Tombi Bates

Personal information
- Born: April 19, 1979 (age 47) Saint Croix, U.S. Virgin Islands
- Listed height: 5 ft 5 in (1.65 m)

Career information
- High school: Norland (Miami, Florida)
- College: Florida (1997–2001)
- WNBA draft: 2001: 3rd round, 39th overall pick
- Drafted by: Minnesota Lynx
- Position: Guard
- Number: 5

Career highlights
- Second-team All-SEC (2001);
- Stats at Basketball Reference

= Tombi Bell =

American basketball player

Tombi Bates (née Bell; born April 19, 1979) is an U.S. Virgin Islands former professional basketball player.

==Basketball career==
===High school===
Bates played for Miami Norland Senior High School, and during her tenure there, was one of the top players in her county.

===College===
Bates played for the Florida Gators from 1997 to 2001. She was featured in an April 2001 article for The Gainesville Sun.

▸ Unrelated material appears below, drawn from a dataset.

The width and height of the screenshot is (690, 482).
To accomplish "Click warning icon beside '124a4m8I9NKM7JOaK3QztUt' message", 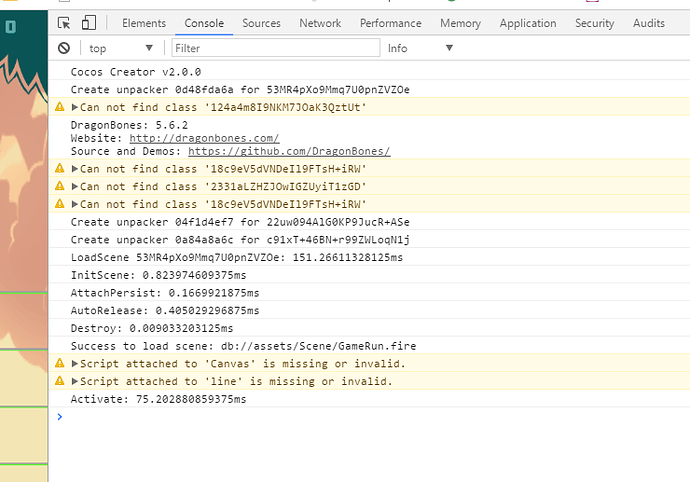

| Year | Team | GP | GS | MPG | FG% | 3P% | FT% | RPG | APG | SPG | BPG | PPG |
|---|---|---|---|---|---|---|---|---|---|---|---|---|
| 1997-98 | Florida | 25 | 1 | 14.7 | .426 | .362 | .672 | 1.8 | 1.8 | 0.6 | 0.2 | 4.1 |
| 1998-99 | Florida | 25 | 1 | 14.1 | .344 | .250 | .619 | 1.7 | 1.8 | 0.9 | 0.2 | 3.4 |
| 1999-00 | Florida | 34 | 34 | 29.6 | .371 | .294 | .677 | 3.7 | 6.0 | 2.5 | 0.1 | 7.1 |
| 2000-01 | Florida | 28 | 27 | 34.2 | .494 | .377 | .705 | 4.8 | 5.0 | 2.5 | 0.2 | 12.4 |
| Career |  | 112 | 63 | 24.0 | .426 | .362 | .672 | 3.1 | 3.8 | 1.7 | 0.2 | 6.9 |

===Professional===
Bates was drafted by the Minnesota Lynx in 2001.

===Post-playing career===
Bates spent the 2005–2006 season as an assistant coach of the Miami Hurricanes. Bates later became an NCAA certified referee and a FIBA certified official.

==Personal==
Bates graduated from Florida with bachelor's degree in exercise and sports sciences with a specialization in sport management in 2002. Bates is the sister of NBA player, Raja Bell. As of 2013, Bates is a physical education teacher at José Martí MAST 6-12 Academy.